Alexis Boyer (1 March 1757 – 23 November 1833) was a French surgeon, born in Corrèze.

He was the son of a tailor, and he obtained his first medical knowledge in the shop of a barber surgeon. When he moved to Paris, he had the good fortune to attract the attention of renowned surgeons Antoine Louis (1723–1792) and Pierre-Joseph Desault (1744–1795). Boyer persevered at his profession, and became notorious for his anatomical knowledge and surgical dexterity. At the age of 37 he was appointed second surgeon to the Hôtel-Dieu in Paris. On the establishment of the École de Sante, he was named chair of operative surgery, but soon exchanged it for the chair of clinical surgery. Boyer specialized in urological pathology, especially disorders of micturition.

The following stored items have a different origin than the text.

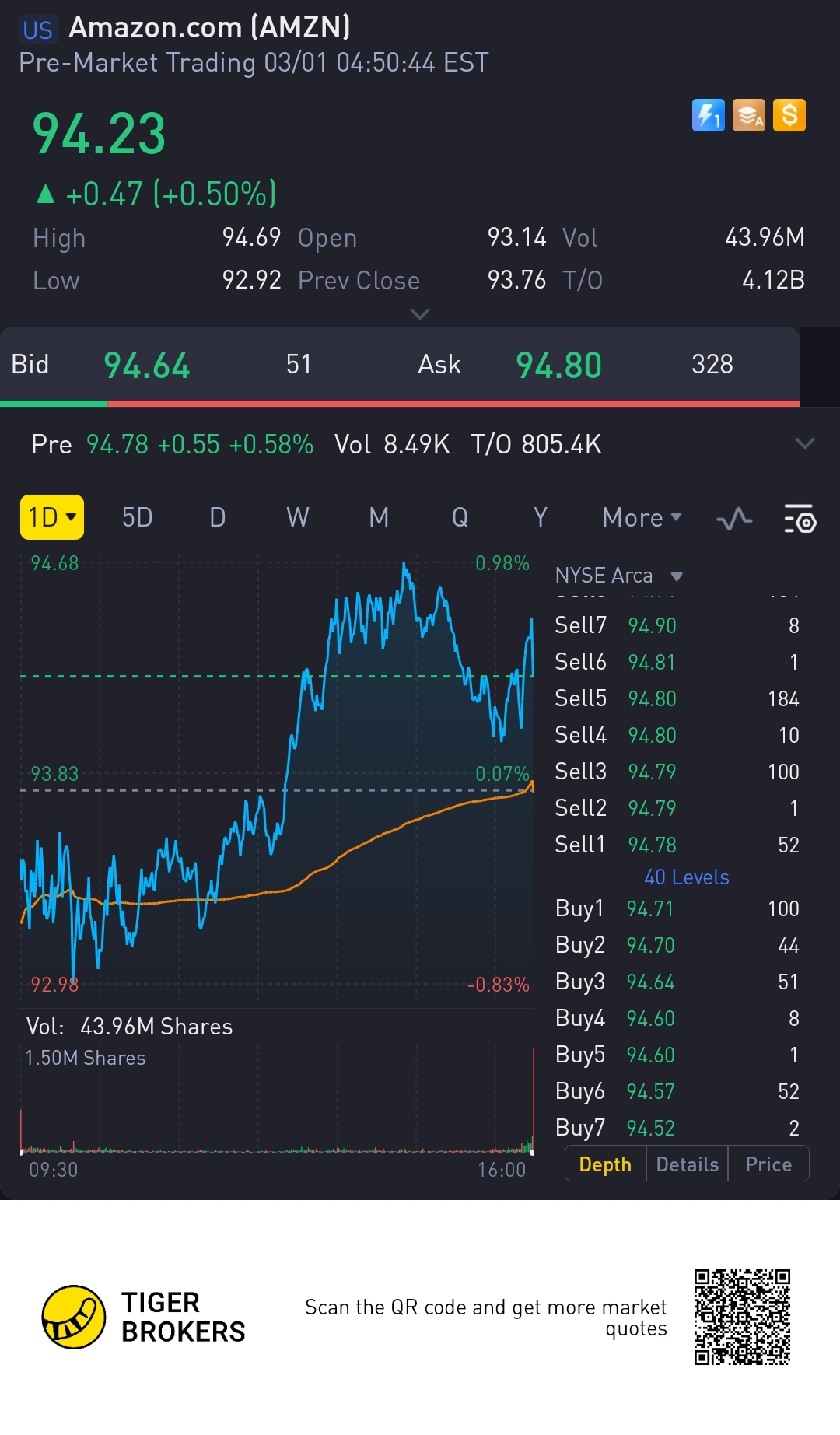Open the NYSE Arca exchange dropdown
Image resolution: width=840 pixels, height=1435 pixels.
click(x=619, y=576)

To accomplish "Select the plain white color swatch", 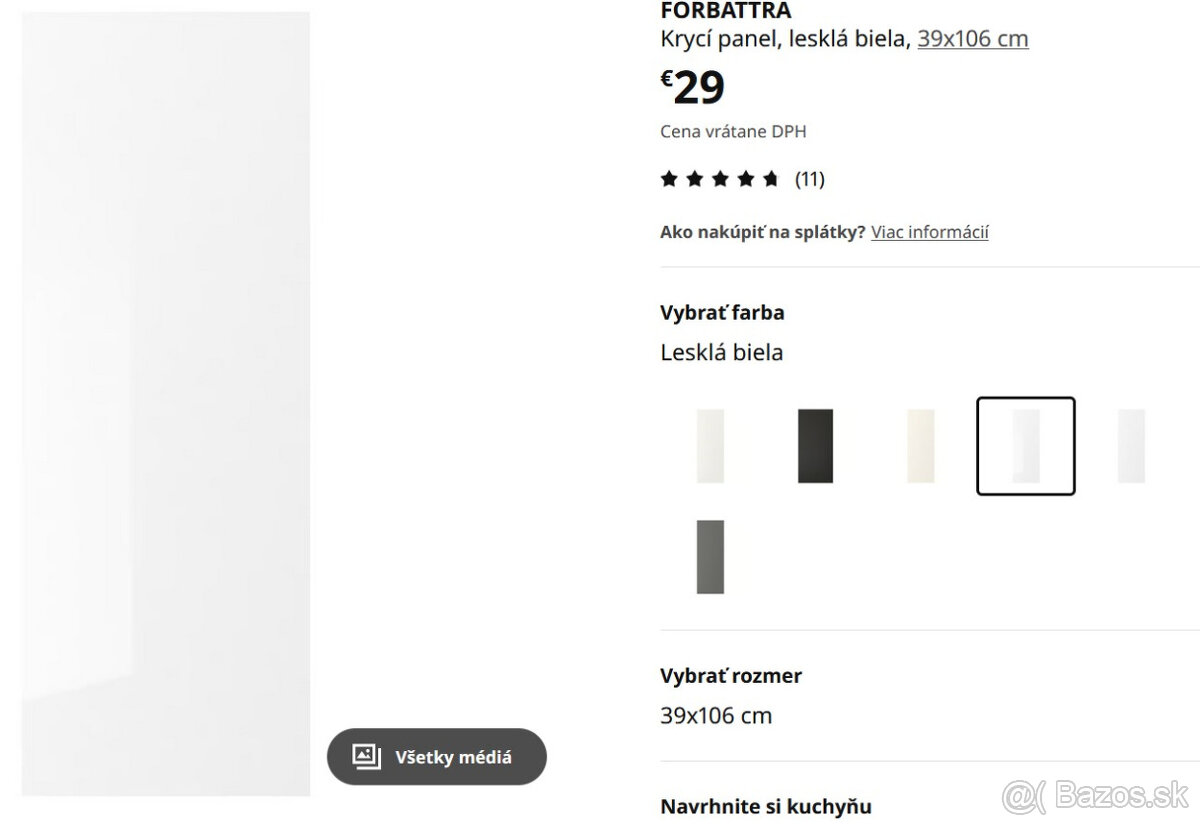I will click(x=710, y=445).
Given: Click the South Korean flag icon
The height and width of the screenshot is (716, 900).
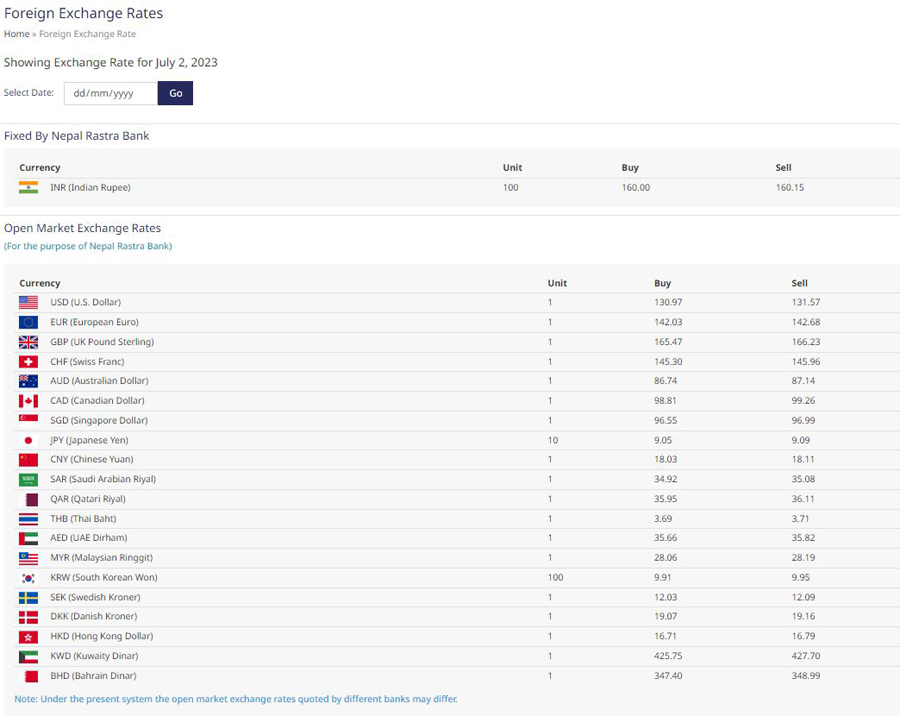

Boyer was a cautious and finicky physician, not always trusting of new innovations in treatment. He practiced and wrote with skill and sense. His two masterworks are Trait complet de l'anatomie (in 4 vols., 1797–1799), of which a fourth edition appeared in 1815, and Trait des maladies chirurgicales et des operations qui leur conviennent (in 2 vols., 1814–1826), of which a newer edition in seven volumes was published in 1844–1853 with additions by his son, Philippe Boyer (1801–1858).

In 1805, Napoleon promoted Boyer to the status of imperial family surgeon, and, after the successful campaigns of 1806 and 1807, conferred on him the Legion of Honor, with the title of baron of the empire and a salary of 25,000 francs. On the fall of Napoleon, Boyer's merits secured him the favor of the succeeding sovereigns of France, and he was consulting surgeon to Louis XVIII, Charles X, and Louis Philippe I. In 1825 Boyer succeeded J. F. L. Deschamps (1740–1824) as surgeon-in-chief at Hôpital de la Charité, and was chosen a member of the Institute. He died in Paris in 1833.